## SUPPLIED INFORMATION:
# # #

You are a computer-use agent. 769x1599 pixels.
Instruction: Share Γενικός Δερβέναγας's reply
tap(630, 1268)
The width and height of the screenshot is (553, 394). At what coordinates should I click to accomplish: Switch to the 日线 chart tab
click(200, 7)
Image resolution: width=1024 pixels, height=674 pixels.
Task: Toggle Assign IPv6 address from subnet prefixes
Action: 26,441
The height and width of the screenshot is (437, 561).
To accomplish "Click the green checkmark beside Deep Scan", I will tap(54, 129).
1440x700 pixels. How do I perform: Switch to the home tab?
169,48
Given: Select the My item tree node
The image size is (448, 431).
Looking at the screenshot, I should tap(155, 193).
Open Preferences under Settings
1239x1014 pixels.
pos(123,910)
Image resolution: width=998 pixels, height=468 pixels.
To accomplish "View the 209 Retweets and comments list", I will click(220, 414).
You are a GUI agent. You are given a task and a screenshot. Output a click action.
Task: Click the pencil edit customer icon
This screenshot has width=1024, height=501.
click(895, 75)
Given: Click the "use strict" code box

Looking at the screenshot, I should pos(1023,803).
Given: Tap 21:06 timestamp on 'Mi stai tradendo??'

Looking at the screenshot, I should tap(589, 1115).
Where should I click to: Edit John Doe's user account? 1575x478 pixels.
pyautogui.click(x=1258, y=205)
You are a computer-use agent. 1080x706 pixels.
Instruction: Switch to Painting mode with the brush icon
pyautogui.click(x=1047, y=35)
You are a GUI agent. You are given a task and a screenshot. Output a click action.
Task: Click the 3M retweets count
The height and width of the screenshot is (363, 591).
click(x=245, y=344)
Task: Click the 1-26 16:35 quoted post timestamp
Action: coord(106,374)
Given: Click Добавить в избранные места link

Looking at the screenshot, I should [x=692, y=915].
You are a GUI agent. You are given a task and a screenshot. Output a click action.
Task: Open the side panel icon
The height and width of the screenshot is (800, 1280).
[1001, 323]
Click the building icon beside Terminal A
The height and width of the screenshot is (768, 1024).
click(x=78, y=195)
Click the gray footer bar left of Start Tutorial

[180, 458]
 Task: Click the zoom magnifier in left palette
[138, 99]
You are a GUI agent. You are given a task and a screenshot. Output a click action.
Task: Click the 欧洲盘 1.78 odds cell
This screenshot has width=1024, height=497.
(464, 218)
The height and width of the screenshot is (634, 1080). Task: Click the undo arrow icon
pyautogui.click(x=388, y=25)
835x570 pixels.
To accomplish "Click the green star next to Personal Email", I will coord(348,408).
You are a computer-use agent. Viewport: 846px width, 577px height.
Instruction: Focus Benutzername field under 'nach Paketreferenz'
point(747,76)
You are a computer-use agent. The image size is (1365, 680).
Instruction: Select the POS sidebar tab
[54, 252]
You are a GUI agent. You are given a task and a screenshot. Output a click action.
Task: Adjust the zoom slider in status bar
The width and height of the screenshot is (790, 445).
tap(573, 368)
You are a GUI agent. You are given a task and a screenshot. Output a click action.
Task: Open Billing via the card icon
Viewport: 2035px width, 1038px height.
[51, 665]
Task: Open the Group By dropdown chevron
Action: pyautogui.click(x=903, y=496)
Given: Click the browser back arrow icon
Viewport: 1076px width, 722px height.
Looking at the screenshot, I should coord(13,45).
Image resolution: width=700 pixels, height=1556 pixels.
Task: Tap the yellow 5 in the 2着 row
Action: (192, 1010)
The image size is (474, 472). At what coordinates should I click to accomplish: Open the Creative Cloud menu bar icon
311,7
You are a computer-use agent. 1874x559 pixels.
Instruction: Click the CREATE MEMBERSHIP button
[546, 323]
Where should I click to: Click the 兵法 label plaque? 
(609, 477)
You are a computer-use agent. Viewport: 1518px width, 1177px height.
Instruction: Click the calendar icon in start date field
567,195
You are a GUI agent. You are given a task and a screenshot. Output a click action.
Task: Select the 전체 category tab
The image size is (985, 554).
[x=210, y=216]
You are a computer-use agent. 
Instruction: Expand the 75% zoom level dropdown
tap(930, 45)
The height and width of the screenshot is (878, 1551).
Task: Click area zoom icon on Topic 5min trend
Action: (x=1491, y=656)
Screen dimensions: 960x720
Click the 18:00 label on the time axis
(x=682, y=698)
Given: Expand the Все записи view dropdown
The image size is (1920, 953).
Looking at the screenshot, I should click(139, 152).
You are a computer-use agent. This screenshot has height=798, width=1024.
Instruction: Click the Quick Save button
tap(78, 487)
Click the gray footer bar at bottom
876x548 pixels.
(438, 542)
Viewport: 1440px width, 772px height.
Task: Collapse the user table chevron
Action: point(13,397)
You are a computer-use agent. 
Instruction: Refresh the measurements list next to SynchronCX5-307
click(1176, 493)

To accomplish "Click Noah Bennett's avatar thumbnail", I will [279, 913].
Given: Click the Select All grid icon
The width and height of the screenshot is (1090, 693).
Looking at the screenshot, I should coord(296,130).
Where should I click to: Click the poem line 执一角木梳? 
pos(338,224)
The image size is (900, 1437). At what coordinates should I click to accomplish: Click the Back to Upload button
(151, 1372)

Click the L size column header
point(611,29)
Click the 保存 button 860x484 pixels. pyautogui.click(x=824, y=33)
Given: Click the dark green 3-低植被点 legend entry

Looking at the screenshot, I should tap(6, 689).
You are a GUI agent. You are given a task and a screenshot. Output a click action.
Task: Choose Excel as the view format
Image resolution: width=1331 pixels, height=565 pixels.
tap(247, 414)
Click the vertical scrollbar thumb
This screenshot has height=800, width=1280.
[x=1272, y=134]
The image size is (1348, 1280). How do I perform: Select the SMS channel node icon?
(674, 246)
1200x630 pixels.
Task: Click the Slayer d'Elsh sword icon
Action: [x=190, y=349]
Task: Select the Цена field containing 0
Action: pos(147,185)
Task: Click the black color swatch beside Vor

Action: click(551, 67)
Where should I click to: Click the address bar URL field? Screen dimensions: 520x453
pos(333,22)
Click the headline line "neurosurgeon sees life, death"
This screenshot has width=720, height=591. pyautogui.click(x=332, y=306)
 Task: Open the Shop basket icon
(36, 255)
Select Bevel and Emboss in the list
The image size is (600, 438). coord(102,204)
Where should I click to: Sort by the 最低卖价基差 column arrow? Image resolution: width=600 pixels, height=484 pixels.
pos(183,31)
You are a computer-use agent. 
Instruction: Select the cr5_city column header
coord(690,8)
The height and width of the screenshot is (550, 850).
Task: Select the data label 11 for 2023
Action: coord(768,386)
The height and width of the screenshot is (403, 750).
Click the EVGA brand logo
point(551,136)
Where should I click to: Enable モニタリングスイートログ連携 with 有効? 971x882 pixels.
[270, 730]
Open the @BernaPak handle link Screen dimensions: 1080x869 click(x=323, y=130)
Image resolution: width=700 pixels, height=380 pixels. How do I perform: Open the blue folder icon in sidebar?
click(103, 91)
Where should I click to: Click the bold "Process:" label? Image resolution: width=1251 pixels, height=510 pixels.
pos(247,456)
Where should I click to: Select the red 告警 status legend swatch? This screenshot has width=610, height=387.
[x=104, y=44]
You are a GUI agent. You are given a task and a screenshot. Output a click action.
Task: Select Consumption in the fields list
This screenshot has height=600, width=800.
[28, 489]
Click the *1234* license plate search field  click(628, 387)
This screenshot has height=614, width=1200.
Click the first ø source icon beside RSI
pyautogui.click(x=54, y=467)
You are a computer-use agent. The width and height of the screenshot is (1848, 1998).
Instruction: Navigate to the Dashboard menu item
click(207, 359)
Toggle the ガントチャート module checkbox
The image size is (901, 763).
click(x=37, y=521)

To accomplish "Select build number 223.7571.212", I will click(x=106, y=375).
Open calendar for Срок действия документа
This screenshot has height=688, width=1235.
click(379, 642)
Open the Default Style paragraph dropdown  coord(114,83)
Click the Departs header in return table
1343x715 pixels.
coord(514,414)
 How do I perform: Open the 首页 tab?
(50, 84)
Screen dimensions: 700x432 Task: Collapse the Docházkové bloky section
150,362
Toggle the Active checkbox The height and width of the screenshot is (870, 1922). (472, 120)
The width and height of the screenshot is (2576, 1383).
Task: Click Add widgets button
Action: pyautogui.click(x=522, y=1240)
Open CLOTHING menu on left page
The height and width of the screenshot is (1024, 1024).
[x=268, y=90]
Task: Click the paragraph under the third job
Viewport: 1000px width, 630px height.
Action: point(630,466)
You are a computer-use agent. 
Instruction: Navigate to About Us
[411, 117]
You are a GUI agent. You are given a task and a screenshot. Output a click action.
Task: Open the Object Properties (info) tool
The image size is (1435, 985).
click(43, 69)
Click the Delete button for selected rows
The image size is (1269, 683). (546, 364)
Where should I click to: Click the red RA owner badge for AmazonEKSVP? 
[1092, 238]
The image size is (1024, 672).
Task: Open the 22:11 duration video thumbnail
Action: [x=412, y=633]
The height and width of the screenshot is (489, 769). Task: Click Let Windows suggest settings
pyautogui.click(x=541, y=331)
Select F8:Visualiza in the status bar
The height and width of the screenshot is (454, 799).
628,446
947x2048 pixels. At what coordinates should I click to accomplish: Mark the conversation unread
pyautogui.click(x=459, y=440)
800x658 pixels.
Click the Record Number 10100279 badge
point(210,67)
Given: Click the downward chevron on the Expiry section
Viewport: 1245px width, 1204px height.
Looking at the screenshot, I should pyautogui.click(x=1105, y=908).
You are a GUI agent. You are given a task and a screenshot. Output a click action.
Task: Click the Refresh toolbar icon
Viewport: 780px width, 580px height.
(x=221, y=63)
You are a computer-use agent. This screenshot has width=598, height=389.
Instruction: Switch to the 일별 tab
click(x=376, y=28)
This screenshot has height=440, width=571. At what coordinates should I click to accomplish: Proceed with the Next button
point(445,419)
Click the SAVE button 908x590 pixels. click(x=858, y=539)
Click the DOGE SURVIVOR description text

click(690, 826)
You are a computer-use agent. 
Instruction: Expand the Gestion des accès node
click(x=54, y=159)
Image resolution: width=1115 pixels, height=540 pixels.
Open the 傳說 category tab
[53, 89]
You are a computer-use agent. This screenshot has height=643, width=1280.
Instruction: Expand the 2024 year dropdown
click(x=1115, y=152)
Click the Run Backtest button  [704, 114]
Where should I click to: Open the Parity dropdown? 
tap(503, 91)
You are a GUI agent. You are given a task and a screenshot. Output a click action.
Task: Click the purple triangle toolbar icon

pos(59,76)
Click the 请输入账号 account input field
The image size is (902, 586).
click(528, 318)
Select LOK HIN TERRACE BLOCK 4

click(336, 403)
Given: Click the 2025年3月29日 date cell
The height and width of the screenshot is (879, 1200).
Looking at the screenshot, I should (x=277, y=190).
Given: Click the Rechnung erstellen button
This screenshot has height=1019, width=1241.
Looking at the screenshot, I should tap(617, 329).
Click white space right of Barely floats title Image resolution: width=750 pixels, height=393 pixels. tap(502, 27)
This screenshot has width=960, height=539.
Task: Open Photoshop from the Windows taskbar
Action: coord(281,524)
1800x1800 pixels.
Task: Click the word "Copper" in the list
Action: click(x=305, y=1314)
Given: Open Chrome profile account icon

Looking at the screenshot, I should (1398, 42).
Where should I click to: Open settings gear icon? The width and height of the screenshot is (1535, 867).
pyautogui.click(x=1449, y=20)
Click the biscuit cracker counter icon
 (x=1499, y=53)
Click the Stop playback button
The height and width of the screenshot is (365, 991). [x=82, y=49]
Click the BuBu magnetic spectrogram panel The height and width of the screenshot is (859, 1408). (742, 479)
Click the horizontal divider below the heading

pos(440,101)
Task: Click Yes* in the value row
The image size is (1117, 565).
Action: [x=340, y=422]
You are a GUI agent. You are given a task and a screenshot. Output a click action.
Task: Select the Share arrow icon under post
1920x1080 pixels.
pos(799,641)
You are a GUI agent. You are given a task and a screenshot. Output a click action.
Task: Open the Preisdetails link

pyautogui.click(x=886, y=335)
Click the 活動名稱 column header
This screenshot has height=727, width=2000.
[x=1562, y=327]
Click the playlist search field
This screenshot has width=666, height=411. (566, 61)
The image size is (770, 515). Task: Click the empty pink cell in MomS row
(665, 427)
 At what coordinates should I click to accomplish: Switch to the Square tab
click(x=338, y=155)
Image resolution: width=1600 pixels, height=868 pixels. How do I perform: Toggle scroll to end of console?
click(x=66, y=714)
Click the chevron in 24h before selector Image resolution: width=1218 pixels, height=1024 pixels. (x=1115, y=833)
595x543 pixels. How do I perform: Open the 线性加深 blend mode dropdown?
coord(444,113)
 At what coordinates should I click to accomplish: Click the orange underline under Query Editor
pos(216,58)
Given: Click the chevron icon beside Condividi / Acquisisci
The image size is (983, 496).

# # #

## REQUIRED ACTION:
This exercise asks for an exact repeat of the lines from the one holding "under Query Editor" through the end of the data above.

## ANSWER BELOW:
 At what coordinates should I click to accomplish: Click the orange underline under Query Editor
pos(216,58)
Given: Click the chevron icon beside Condividi / Acquisisci
The image size is (983, 496).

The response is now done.